▸ REQUIRED WORK: If a line in the entries below includes the string "icon", copy it out.

▸ SUPPLIED MATERIAL:
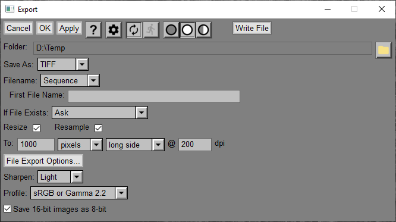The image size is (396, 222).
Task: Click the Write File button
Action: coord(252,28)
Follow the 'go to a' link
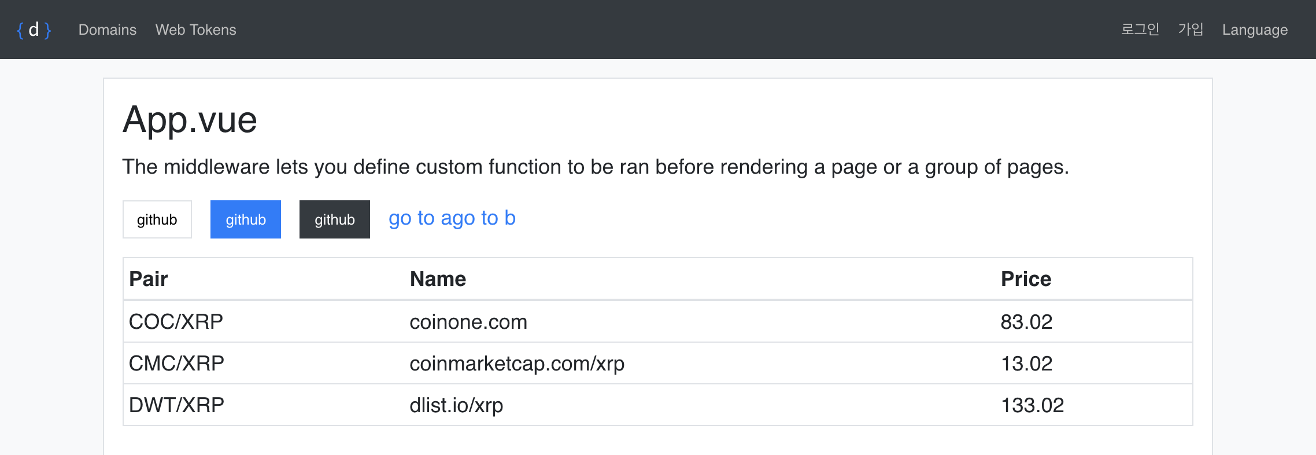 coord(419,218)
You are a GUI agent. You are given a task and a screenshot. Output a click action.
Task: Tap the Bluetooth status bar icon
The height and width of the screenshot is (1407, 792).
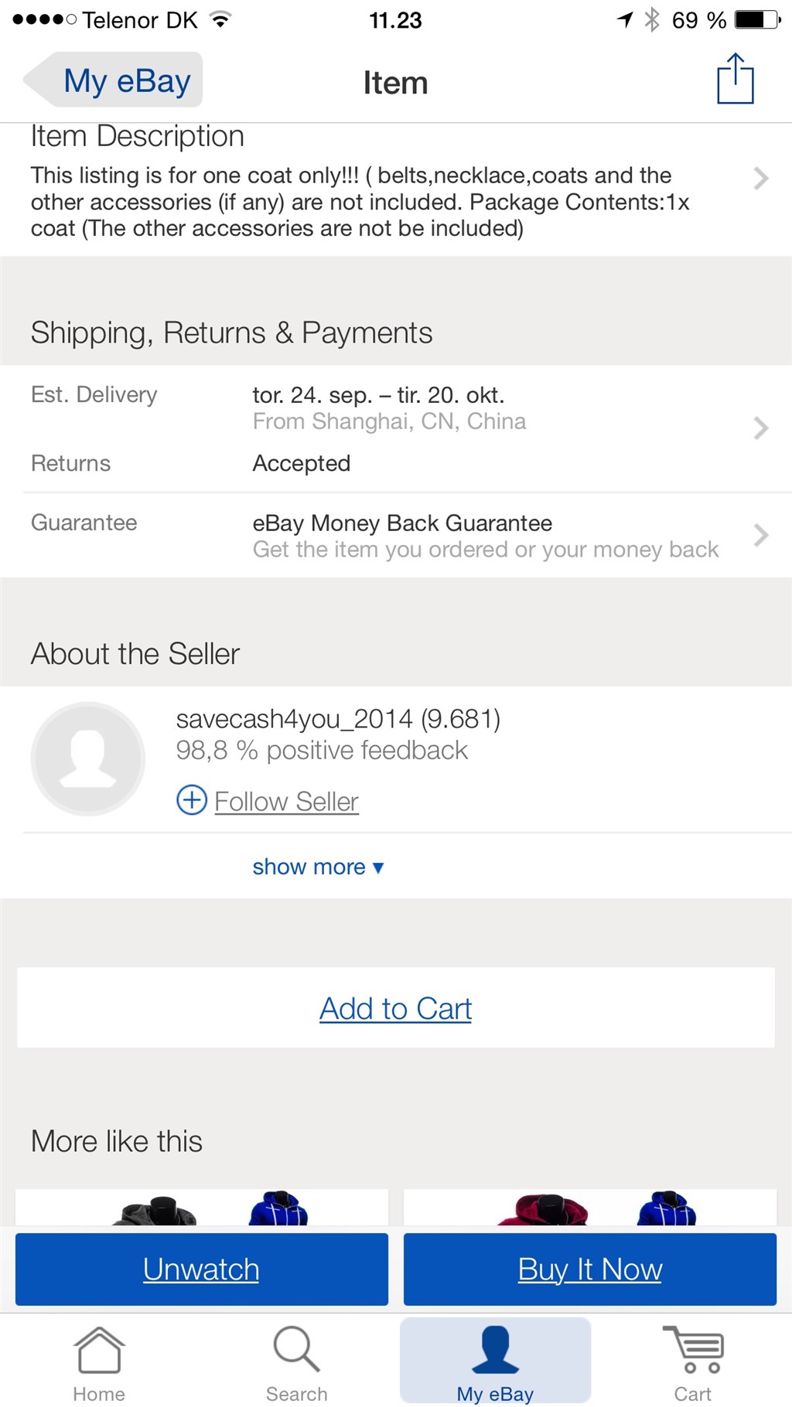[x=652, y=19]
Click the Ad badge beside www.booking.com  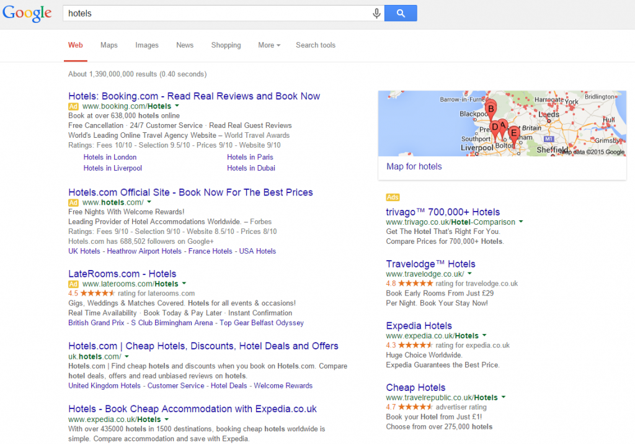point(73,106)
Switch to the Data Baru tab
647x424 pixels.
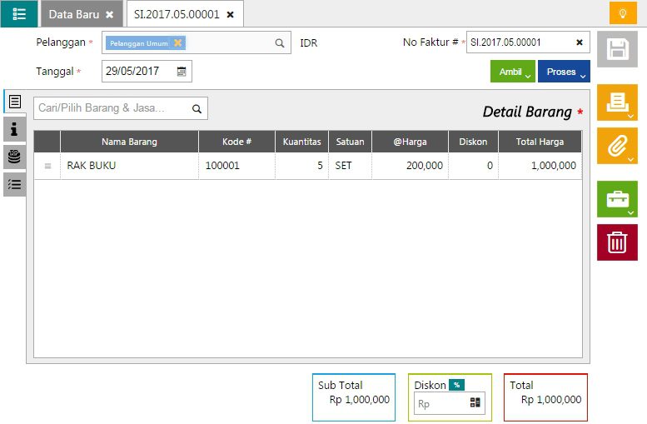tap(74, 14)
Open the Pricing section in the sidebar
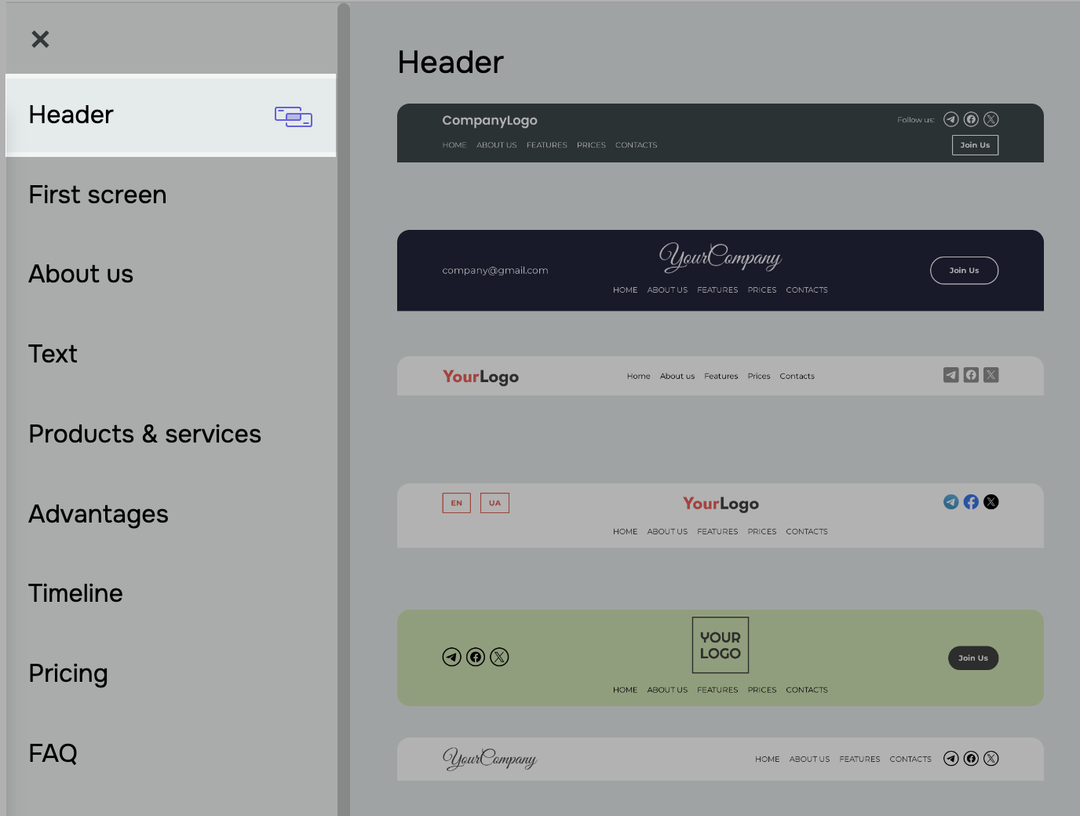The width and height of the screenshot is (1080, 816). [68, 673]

--

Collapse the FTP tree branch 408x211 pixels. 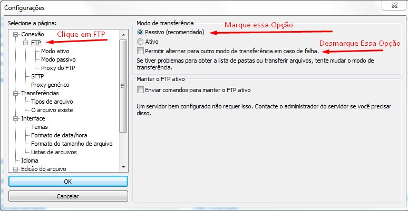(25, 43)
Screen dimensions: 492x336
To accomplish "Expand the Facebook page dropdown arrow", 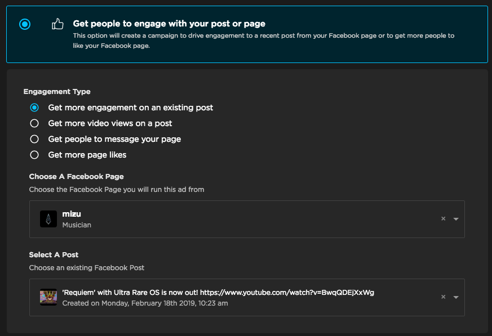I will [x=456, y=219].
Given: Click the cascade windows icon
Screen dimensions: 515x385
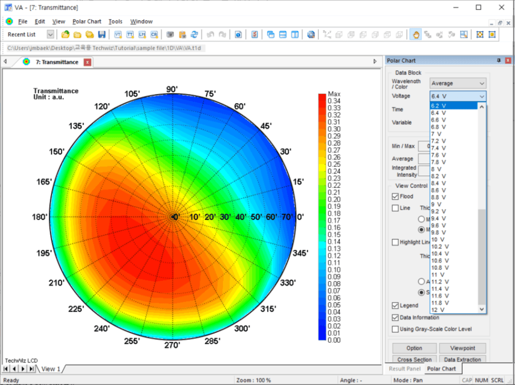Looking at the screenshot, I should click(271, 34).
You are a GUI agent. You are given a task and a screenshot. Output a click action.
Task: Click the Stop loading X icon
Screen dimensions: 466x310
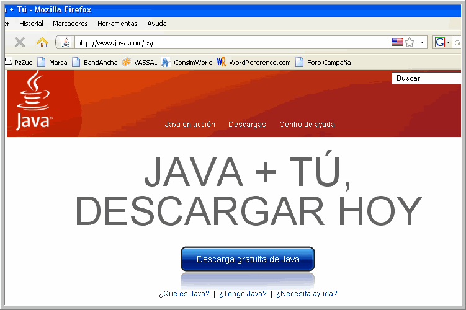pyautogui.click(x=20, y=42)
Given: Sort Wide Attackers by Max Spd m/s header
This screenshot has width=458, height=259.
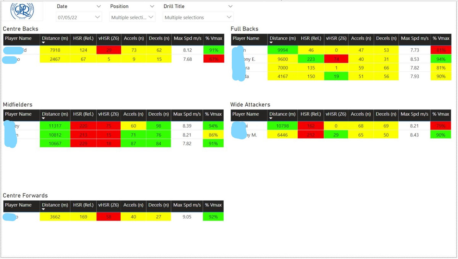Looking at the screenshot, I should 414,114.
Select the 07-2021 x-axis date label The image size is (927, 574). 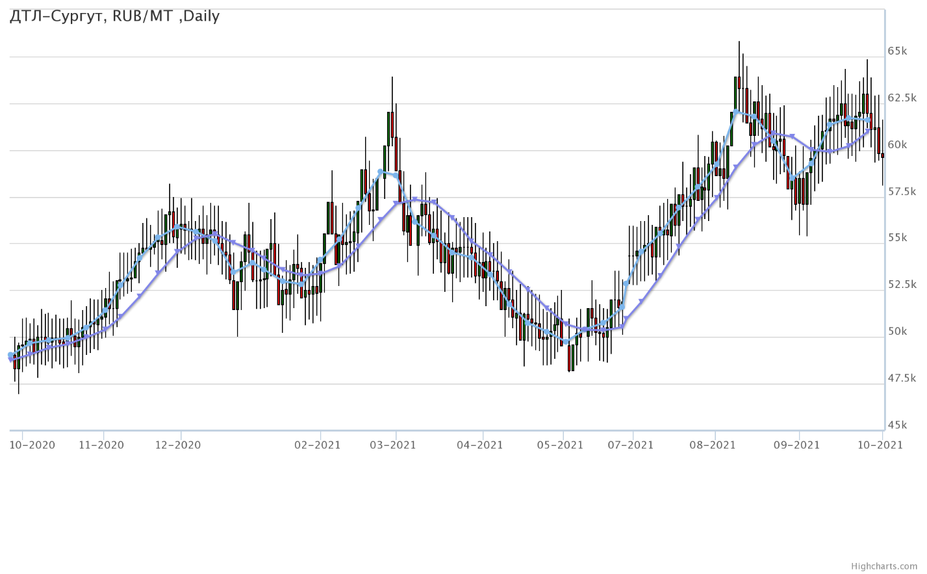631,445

▸ TASK RESPONSE:
Task: Tap the Bluetooth status bar icon
Given: Click the cascade windows icon
Task: Click the Stop loading X icon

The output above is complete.